We have tested to see if nutrient uptake helps parasite survival during heat stress in the presence of furosemide and lower nutrient concentrations, but did not see a difference in growth following heat stress compared to control temperature conditions.
New Results:
We have added a new supplementary figure (Supplementary Figure 4) detailing experiments testing parasite growth under altered nutrient availability using two approaches (sub-lethal furosemide concentrations or reduced-nutrient RPMI) and with or without a 40°C heat stress applied between 16-24 hpi.
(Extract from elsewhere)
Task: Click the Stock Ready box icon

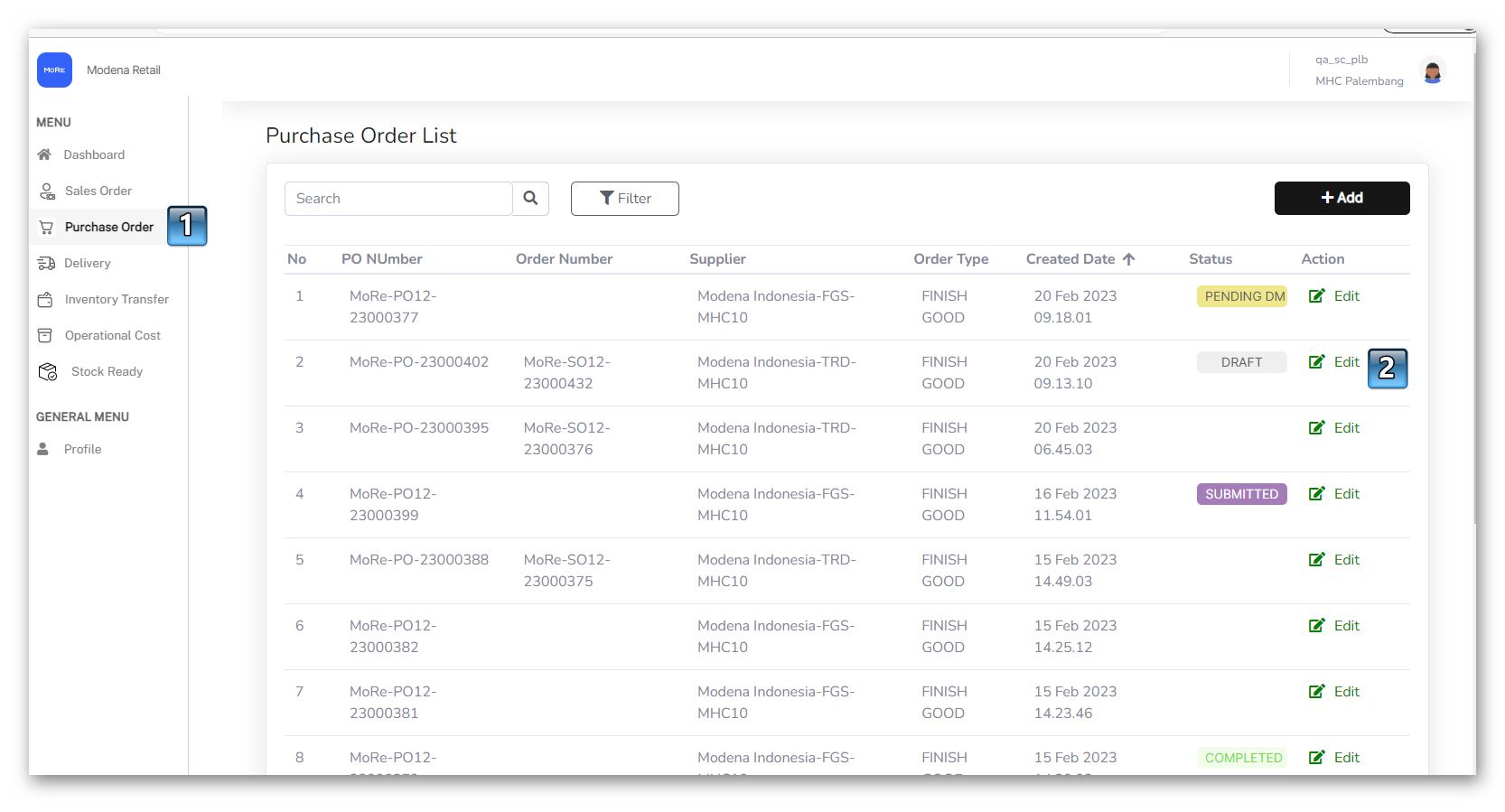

The main text now references this data: “Culturing parasites in sub-lethal furosemide concentrations or in reduced nutrient media lead to reduced parasitaemia (Supplementary Figure 4). However, the parasitaemia is not further reduced following heat stress. This shows that increased PSAC levels/activity do not enhance parasite survival under conditions of limited nutrient availability either from furosemide-induced nutrient deprivation or a reduced nutrient media composition.”
These experiments show that nutrient uptake does not improve parasite survival during heat stress compared to control temperature conditions.
(7) Would the authors like to speculate on how higher temperatures increase the transport of exported proteins with TMDs?
There are many possible explanations, one of which is that unfolding of the hydrophobic TMD domains is favoured at elevated temperatures. However, we have no data to support this hypothesis and therefore refrained from particularly stating this possibility.